== Source data ==

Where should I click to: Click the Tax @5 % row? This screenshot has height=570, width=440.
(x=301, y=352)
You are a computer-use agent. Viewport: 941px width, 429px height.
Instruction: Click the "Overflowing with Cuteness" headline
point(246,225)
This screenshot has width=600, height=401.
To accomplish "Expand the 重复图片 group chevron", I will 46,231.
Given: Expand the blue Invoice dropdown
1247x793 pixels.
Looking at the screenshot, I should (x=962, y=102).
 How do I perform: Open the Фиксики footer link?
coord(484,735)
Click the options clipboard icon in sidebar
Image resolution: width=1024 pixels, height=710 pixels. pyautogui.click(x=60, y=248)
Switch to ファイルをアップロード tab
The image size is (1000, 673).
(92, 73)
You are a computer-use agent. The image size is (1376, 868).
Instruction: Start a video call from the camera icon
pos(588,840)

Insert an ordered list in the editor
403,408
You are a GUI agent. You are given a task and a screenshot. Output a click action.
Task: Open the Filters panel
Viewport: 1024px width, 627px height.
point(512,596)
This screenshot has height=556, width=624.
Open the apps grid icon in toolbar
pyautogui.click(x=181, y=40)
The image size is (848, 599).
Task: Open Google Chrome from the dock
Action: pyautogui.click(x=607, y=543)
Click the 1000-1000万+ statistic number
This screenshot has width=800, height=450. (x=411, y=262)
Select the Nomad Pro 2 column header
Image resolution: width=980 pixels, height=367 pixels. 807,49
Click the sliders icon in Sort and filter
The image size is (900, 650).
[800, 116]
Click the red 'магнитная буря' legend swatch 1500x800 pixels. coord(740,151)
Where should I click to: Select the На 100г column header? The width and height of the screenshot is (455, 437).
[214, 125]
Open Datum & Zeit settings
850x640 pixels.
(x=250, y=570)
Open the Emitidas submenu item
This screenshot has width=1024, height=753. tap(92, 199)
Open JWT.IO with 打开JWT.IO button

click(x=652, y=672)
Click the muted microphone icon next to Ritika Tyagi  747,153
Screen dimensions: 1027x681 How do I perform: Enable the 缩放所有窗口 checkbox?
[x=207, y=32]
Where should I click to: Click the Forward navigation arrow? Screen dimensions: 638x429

===

## [How to complete this task]
Copy the lines of the data above exactly as written, beginning with the line containing "Switch to ファイルをアップロード tab" and ending with the line containing "You are a GUI", and leave out all other lines.

## [Exercise answer]
Switch to ファイルをアップロード tab
The image size is (1000, 673).
(92, 73)
You are a computer-use agent. The image size is (1376, 868).
Instruction: Start a video call from the camera icon
pos(588,840)

Insert an ordered list in the editor
403,408
You are a GUI agent. You are given a task and a screenshot. Output a click action.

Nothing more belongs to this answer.